Beginner's Simple-Fire

Hi all,

I was hoping to ask for your help. I’m making my first try at building a gasifier, starting from the Gary Gilmore Simple-Fire plans. I believe that more than one person on this forum has warned against the tendency to tinker or innovate on a first build, and I will confess that I have definitely fallen to temptation here. All the same, I was hoping that veteran builders on the forum might take a look, and let me know if you see something about this approach that is blatantly, obviously unsafe to operate. Or if you just don’t think it’ll work, I’d appreciate that advice too. To be clear, I haven’t tried running this system yet; wanted to get some feedback first.

Pictures should follow below, if I posted this right.

System Overview

From left to right, a 20 gauge stainless steel, 14 gallon fermenting vessel with a high temperature silicone seal in the lid, modified to follow the Gary Gilmore updraft charcoal reactor plans, connected by wire reinforced silicone hoses to a filter box based on the Matt Ryder design. The filter box also has my attempt at a flare stack with an inline Venturi vacuum pump for startup. The Venturi is driven by a DC powered tire inflator (not pictured). From there, more silicone hose connects to a stationary 212 cc OHV motor sitting on engine mounts, with a setup to mount a truck alternator to the engine housing using electrician’s strut, that I could drive with a belt. (Alternator not pictured, as well as a big air filter that’s usually on the choke intake).

For one thing, real dumb question, but with my hosing and the air filter box, is that likely sufficient to cool down the gas enough below the autoignition point by the time I reach my flare stack ball valve and engine ball valve? Any other advice on what to do and not do when I crack one of those valves and my gas starts mixing with the air in the lines? Also, I saw on this forum that Wayne Baker thought his extra large puff event was caused by too narrow piping; is the consensus that this increases the risk of flashback, and if so could that be a problem with the 3/8" NPT pipe I’m currently using to run my flare out horizontally?

I’m attempting to do everything No Weld, and I’ve leak tested with soapy water, using the exhaust from a shop vac blower to pressurize the system. I do observe a small leak where the bulkhead fitting at the reactor’s intake penetrates the wall of the fermenting vessel. I’ll patch that over with more RTV anyway, but to check my reasoning, do I have it right that since that area is close to where the combustion lobe will be, any small leak of air is likely to get consumed instead of building up a combustible air-fuel mixture?

| DIRECTIONS |
1 – Repeat word for word the part of the gasifier post starting at "I’m attempting to" and ending at "combustible air-fuel mixture?".
2 – Translate this sentence from the gasifier post into Spanish: "The Venturi is driven by a DC powered tire inflator (not pictured)."
3 – According to the gasifier post, how did the author leak test the system?
Rely only on the gasifier post when responding.

| LISTED RECORDS |

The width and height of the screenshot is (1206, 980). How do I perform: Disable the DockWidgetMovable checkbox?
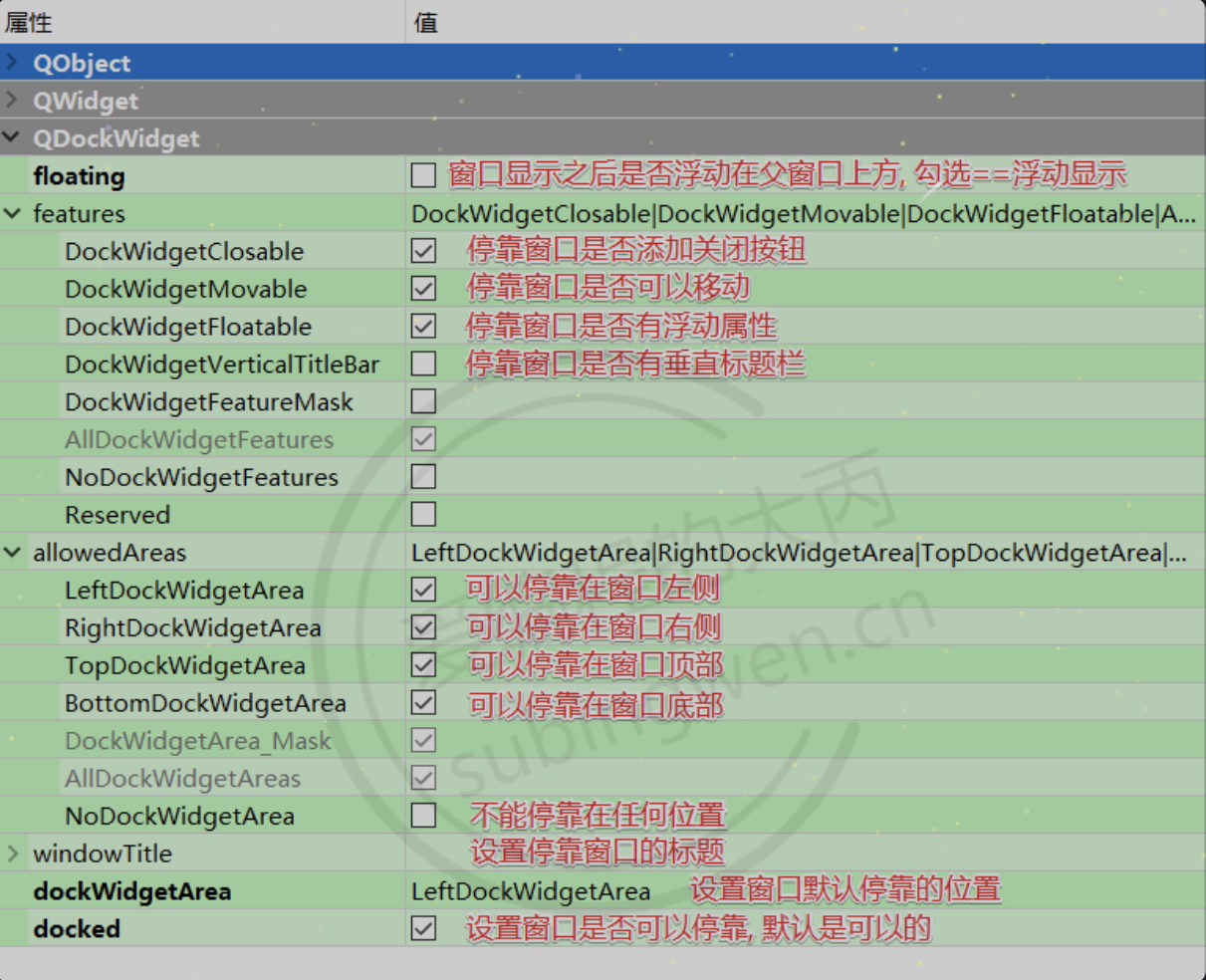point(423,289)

...

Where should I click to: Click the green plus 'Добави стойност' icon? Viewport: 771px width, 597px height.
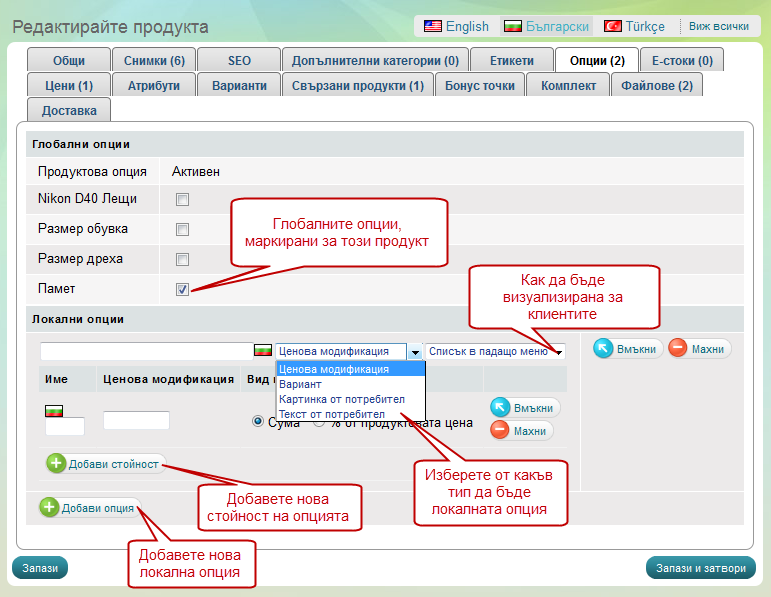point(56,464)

| PROBLEM SOLUTIONS |
1 –
I’m attempting to do everything No Weld, and I’ve leak tested with soapy water, using the exhaust from a shop vac blower to pressurize the system. I do observe a small leak where the bulkhead fitting at the reactor’s intake penetrates the wall of the fermenting vessel. I’ll patch that over with more RTV anyway, but to check my reasoning, do I have it right that since that area is close to where the combustion lobe will be, any small leak of air is likely to get consumed instead of building up a combustible air-fuel mixture?

2 – El Venturi es accionado por un inflador de neumáticos alimentado con corriente continua (no aparece en la imagen).

3 – The author leak tested it with soapy water, using the exhaust from a shop vac blower to pressurize the system.